When it comes to the economy, the Kosovars need to tackle numerous challenges: dramatic economic situations, unfavorable economic structures, a high unemployment rate, as well as significant dependency on foreign aid. Furthermore, the country deals with rampant corruption and organized crime. With a total area of 11,000 square meters, it is one of the poorest regions in Europe. Its population is estimated at 1.8 million, one third of whom lives below the poverty threshold while over 30% of the active population is unemployed. Among those aged 15-24 years, as many as two-thirds are deprived of stable employment. Kosovo’s GDP per capita stands at $3,500 USD. The economy is dominated by mining, agriculture, forestry and cattle husbandry. The main natural resources are brown coal, zinc, lead, and nickel.
In politics, one of the challenges Kosovo’s current leaders face is that of their past, and in particular those in the ranks of the Kosovo Liberation Army. This has generated much controversy as the army has been accused of organized crime, drug and arms dealing, as well as selling transplant organs in the years 1998-2000.
Reconciliation and laying a foundation for a common state call for reliable investigations and due justice for the crimes committed on both sides. Obtaining such consensus will likely pave the way for Kosovo’s international recognition.
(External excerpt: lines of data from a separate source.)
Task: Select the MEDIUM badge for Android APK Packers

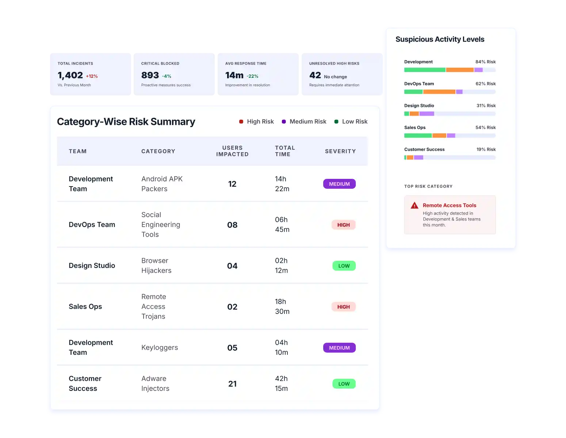Action: [x=339, y=184]
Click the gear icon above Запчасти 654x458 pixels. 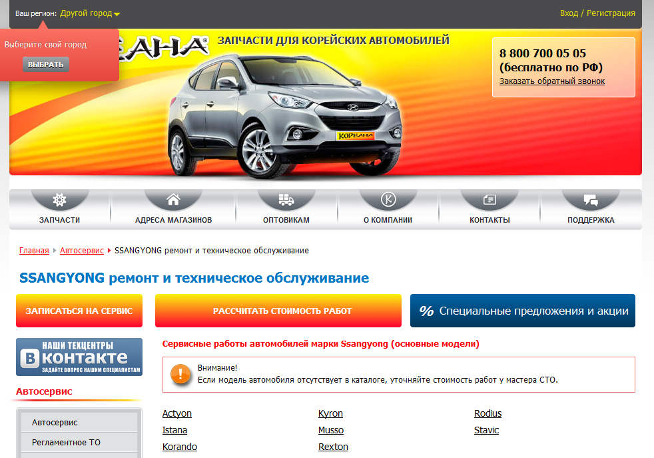59,200
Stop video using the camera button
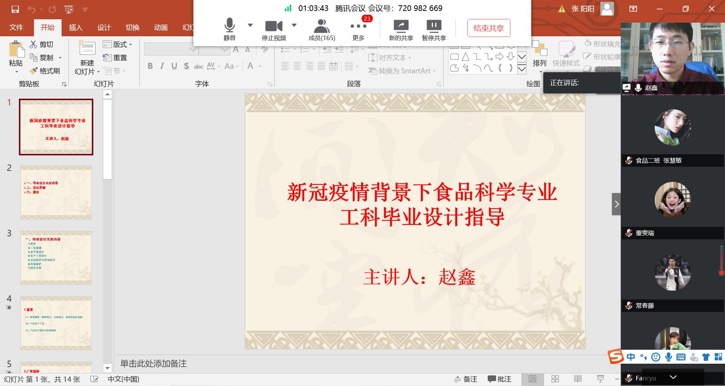The image size is (725, 386). point(274,26)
Until June 2018, the most serious criminal cases were handled by EULEX, the EU’s police mission, co-responsible for the security and protection of the northern borders in cooperation with Serbian border guards.
The ongoing border talks between presidents Aleksandar Vucić (Serbia) and Hashim Thaçi (Kosovo) were the subject of heated debates among members of the international community with such well-known figures like Federica Mogherini taking a stance. Trading northern parts of Kosovo with its center in Kosovska Mitrovica for the now Serbian Preševo Valley is hoped to remedy current border tensions. Interestingly, the proposal seems to have caused more controversy among the third parties than the two countries involved. At present, Mitrovica, or Kosovska Mitrovica for the Serbs, is a symbol of a divided country. This half-Kosovar and half-Serbian town is the centerpiece of this long-lasting conflict, which was touchingly epitomized by the case of the Ibar River Bridge, until-recently blocked, thus dividing not only two river banks, but also ethnic communities.